Cooking the Books 2
Capitalism: No Paper Tiger
‘President Xi was facing the most serious test of his approach to Chinese capitalism last night as Beijing decided whether it could allow a corporate giant burdened with hundreds of millions of debt to go bankrupt’ (Times, 21 September).
The Chinese government still occasionally calls itself socialist, though this is more common amongst its supporters abroad. Everybody can see it isn’t, even the Western media as in the news item above. Its economy is ‘state capitalist’ even in the Leninist sense of the development of private capitalism under the aegis of a supposedly ‘socialist’ state. Lenin, however, envisaged only small-scale capitalist enterprises. The Chinese government has allowed and encouraged big corporations to develop and so finds itself in the position of having to cope with problems caused by the workings of a market economy involving big capitalist corporations.
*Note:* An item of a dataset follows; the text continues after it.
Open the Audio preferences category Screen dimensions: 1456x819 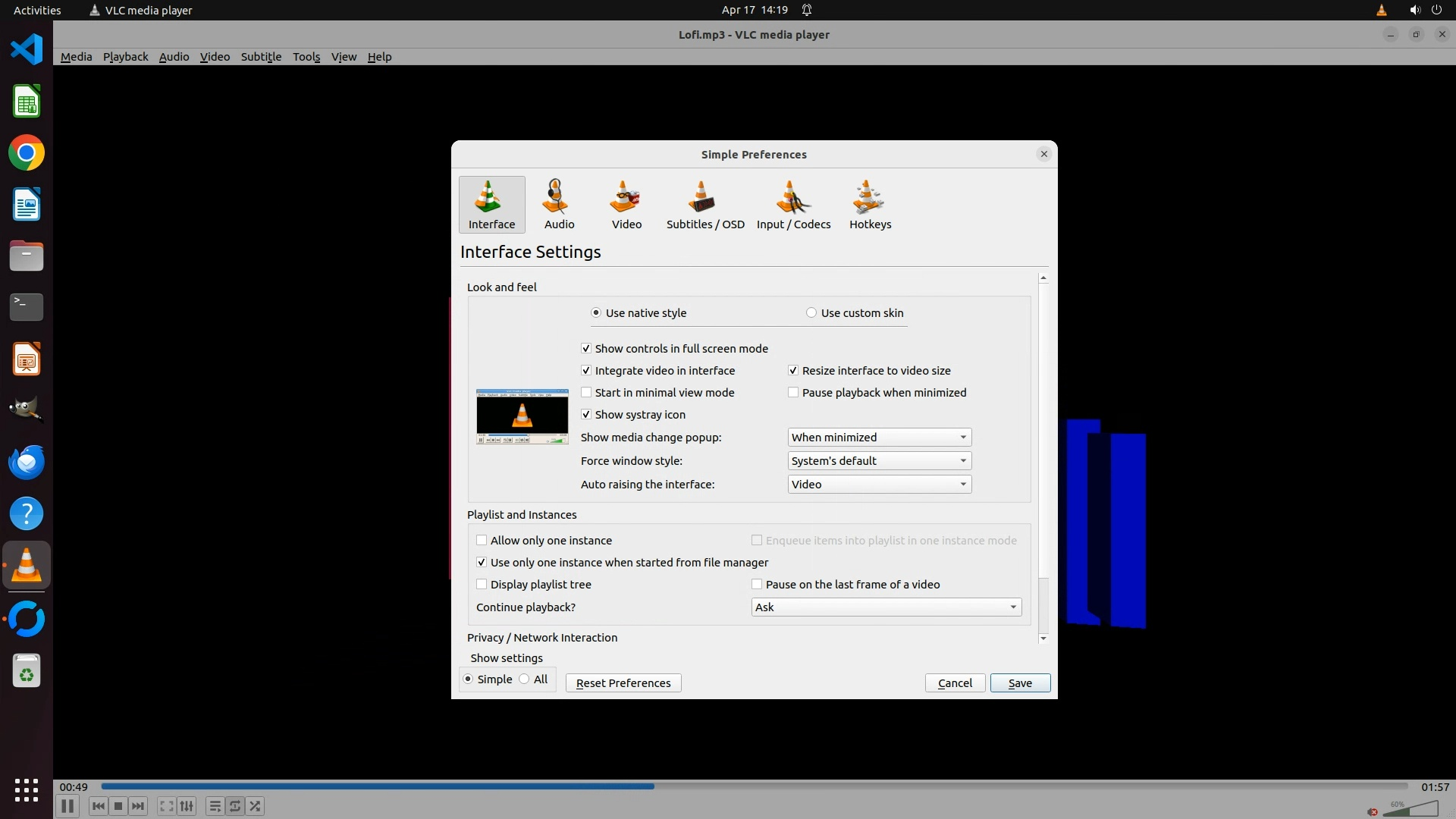[559, 204]
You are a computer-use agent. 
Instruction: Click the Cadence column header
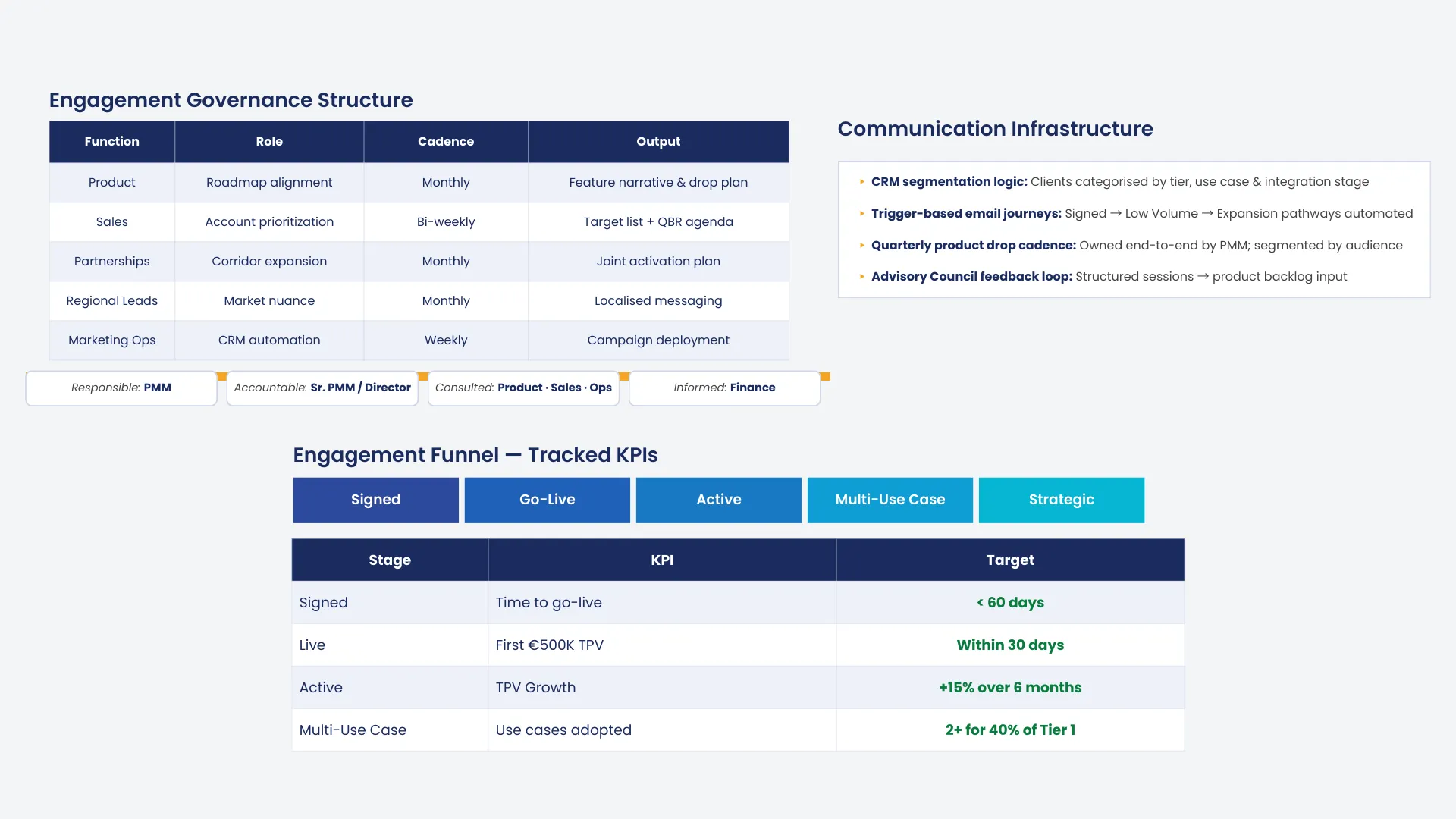tap(446, 142)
The ‘corporate giant’ that risked going bankrupt was a property company with the wonderful name of Evergrande that epitomises what every capitalist enterprise has to aim at – growing bigger and bigger through the re-investment of most of its profits as new capital. Founded in 1996, it expanded rapidly in response to a housing boom, borrowing heavily to meet the demand for new apartment blocks. Then, as always happens sooner or later, the boom turned to bust.
The anarchic expansion of the market led to an oversupply of residential property:
‘Supply of apartments exceeds demand and many new apartment blocks stand empty or unfinished’ (Times, 21 September).
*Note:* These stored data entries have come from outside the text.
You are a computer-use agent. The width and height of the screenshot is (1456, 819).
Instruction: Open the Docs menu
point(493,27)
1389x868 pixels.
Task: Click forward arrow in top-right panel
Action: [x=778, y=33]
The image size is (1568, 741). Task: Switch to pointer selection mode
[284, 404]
‘By some estimates, China now has 90 million units of empty houses’ (Simon Nixon, Times, 23 September).
The oversupply is in relation to paying demand not need:
‘…there are the very high vacancy rates in China with high prices. In cities such as Beijing, Shanghai and Shenzhen property values are “very extreme” relative to average incomes’ (Patrick Hoskings, Times, 21 September).
Evergrande has been left with huge debts that it cannot meet. The fear amongst stock exchange speculators is that its collapse would be China’s ‘Lehman moment’, as in the US in 2007-8 that provoked the Great Recession from which the world has still not fully recovered. They are afraid that the failure of Evergrande would spread from it to its suppliers and from them to their suppliers and so on, and of the impact of the resulting generalised economic crisis in China on the rest of the world capitalist economy.
It might not come to this, but the point is that it could. This shows that the Chinese government, despite being a one-party dictatorship, is as much at the mercy of unpredictable, anarchic market forces as any elected reformist government in the West.
It also shows how much capitalism in China is part of the world capitalist system. Socialism in one country was always impossible, but events have shown that so is ‘state capitalism in one country’ (what the Stalinists and Maoists call ‘socialism’ and the Trotskyists ‘a transitional society’). No one part of the capitalist world can isolate itself from the rest of the world capitalist economy, as the rulers of the former USSR found out to their cost, a lesson Chairman Xi’s predecessors learned and decided ‘if you can’t beat ’em, join ’em’. But this involves taking the rough with the smooth, as Xi is finding out.